Please show every line below that contains the string "Task".

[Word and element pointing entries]
________________________

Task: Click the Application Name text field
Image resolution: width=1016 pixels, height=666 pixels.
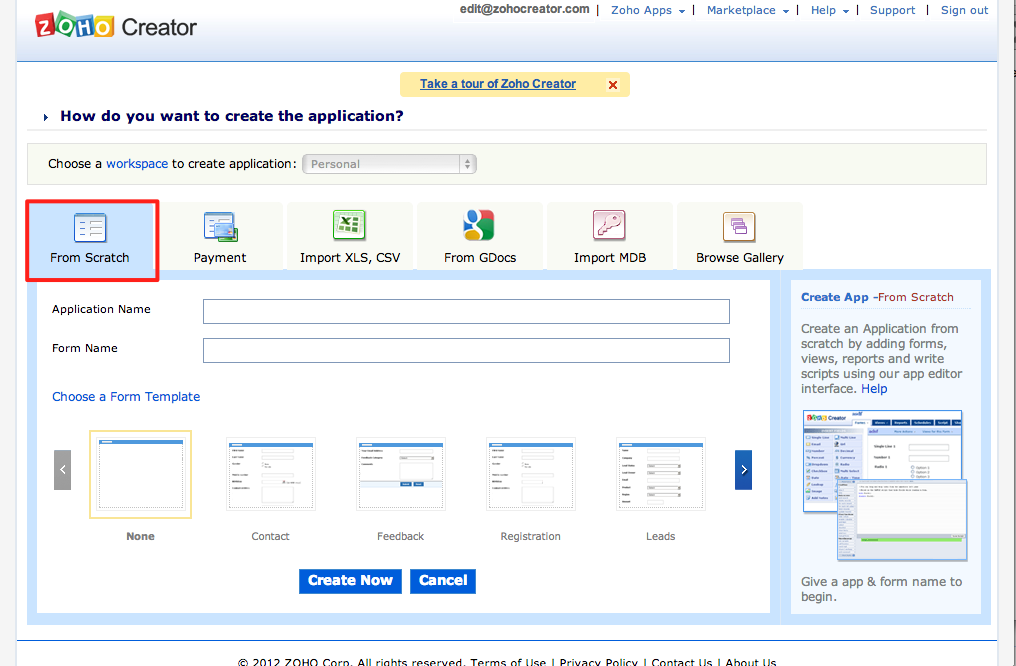Action: pos(466,312)
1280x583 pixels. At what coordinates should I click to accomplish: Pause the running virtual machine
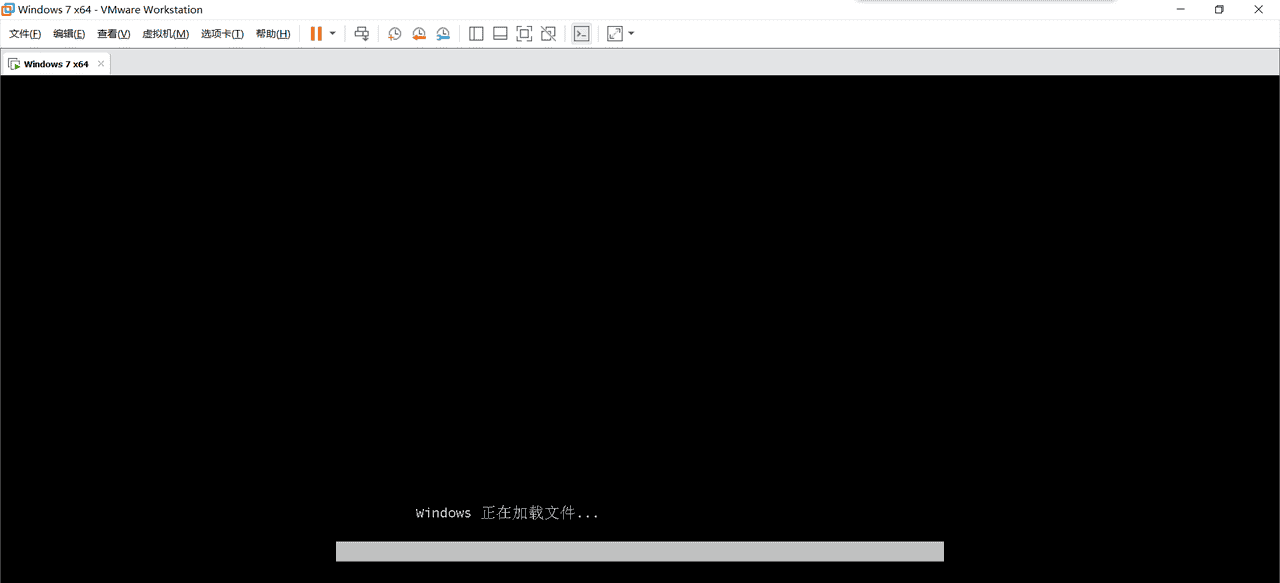pyautogui.click(x=314, y=33)

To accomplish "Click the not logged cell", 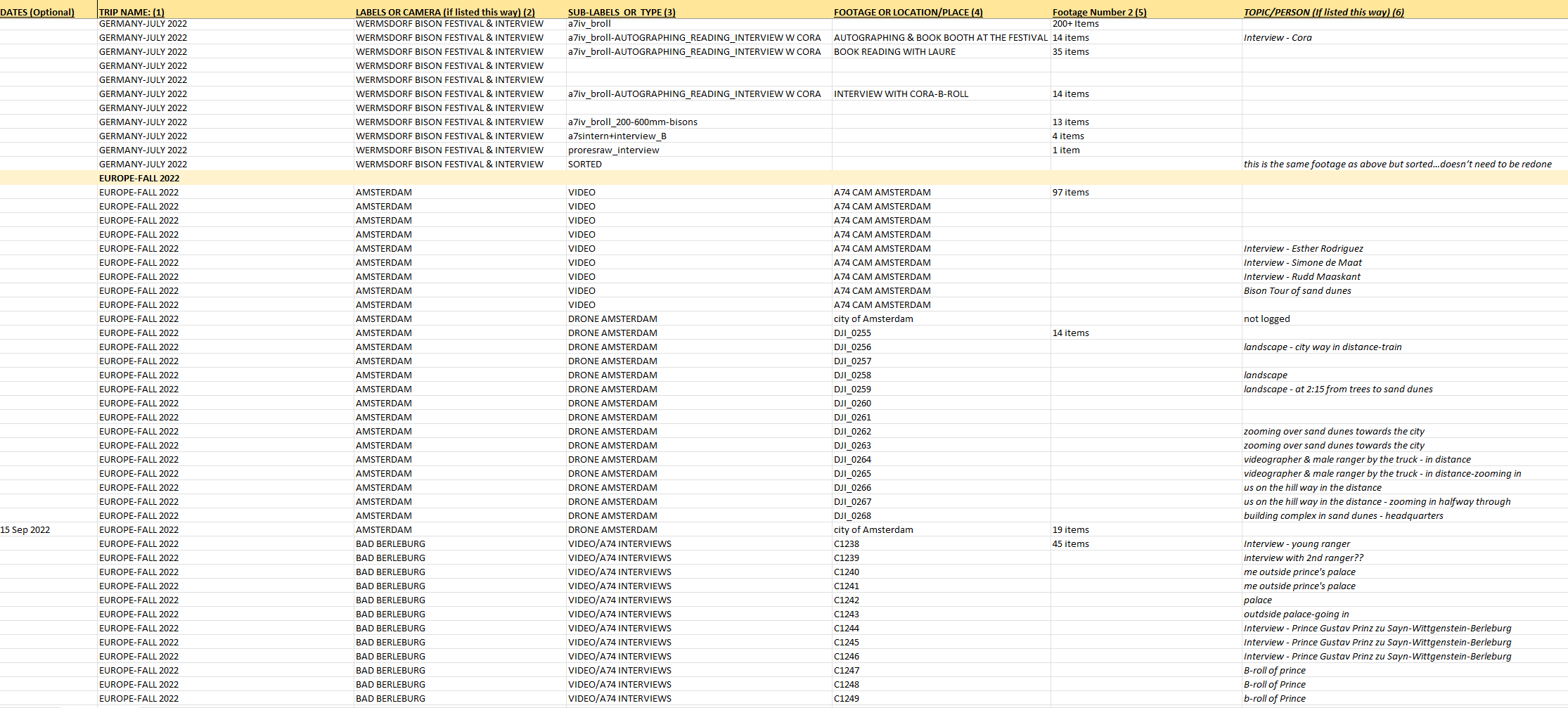I will click(x=1266, y=318).
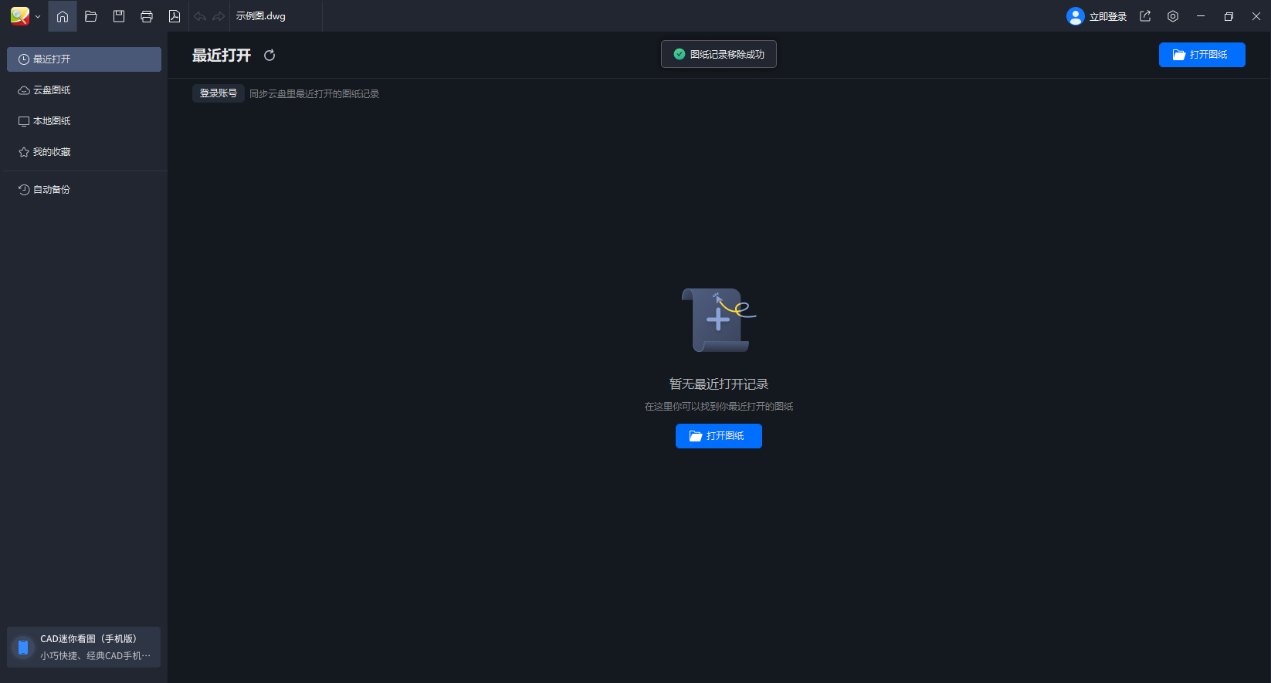This screenshot has width=1271, height=683.
Task: Click the home icon in the top toolbar
Action: [x=62, y=16]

________________________

* **Written solution**
Task: Click the Application Name text field
Task: Click the home icon in the top toolbar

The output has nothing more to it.